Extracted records
##########

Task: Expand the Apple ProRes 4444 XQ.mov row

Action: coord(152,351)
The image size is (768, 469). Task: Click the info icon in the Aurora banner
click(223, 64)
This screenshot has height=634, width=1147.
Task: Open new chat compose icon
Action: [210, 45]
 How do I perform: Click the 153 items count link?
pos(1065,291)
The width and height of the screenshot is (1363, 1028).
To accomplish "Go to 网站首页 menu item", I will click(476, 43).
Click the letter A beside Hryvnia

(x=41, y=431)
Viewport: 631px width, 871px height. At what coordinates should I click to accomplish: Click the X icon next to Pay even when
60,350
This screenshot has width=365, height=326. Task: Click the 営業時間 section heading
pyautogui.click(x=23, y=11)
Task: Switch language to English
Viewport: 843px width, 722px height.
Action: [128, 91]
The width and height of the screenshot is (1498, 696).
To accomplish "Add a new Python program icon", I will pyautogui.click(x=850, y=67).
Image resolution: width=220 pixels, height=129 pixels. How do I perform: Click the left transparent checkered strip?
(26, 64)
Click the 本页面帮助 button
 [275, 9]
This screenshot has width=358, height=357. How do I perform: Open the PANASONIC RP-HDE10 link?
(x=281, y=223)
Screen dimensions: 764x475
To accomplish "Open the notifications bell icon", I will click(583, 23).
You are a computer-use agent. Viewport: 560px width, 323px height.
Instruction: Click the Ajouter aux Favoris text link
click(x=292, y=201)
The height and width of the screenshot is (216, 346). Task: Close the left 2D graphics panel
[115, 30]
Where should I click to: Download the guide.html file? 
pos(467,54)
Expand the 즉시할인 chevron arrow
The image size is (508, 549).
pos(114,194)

##########

Could you return every one of the records above line for line, with no changes?

Task: Expand the Apple ProRes 4444 XQ.mov row

Action: coord(152,351)
The image size is (768, 469). Task: Click the info icon in the Aurora banner
click(223, 64)
This screenshot has height=634, width=1147.
Task: Open new chat compose icon
Action: [210, 45]
 How do I perform: Click the 153 items count link?
pos(1065,291)
The width and height of the screenshot is (1363, 1028).
To accomplish "Go to 网站首页 menu item", I will click(476, 43).
Click the letter A beside Hryvnia

(x=41, y=431)
Viewport: 631px width, 871px height. At what coordinates should I click to accomplish: Click the X icon next to Pay even when
60,350
This screenshot has width=365, height=326. Task: Click the 営業時間 section heading
pyautogui.click(x=23, y=11)
Task: Switch language to English
Viewport: 843px width, 722px height.
Action: [128, 91]
The width and height of the screenshot is (1498, 696).
To accomplish "Add a new Python program icon", I will pyautogui.click(x=850, y=67).
Image resolution: width=220 pixels, height=129 pixels. How do I perform: Click the left transparent checkered strip?
(26, 64)
Click the 本页面帮助 button
 [275, 9]
This screenshot has width=358, height=357. How do I perform: Open the PANASONIC RP-HDE10 link?
(x=281, y=223)
Screen dimensions: 764x475
To accomplish "Open the notifications bell icon", I will click(583, 23).
You are a computer-use agent. Viewport: 560px width, 323px height.
Instruction: Click the Ajouter aux Favoris text link
click(x=292, y=201)
The height and width of the screenshot is (216, 346). Task: Close the left 2D graphics panel
[115, 30]
Where should I click to: Download the guide.html file? 
pos(467,54)
Expand the 즉시할인 chevron arrow
The image size is (508, 549).
pos(114,194)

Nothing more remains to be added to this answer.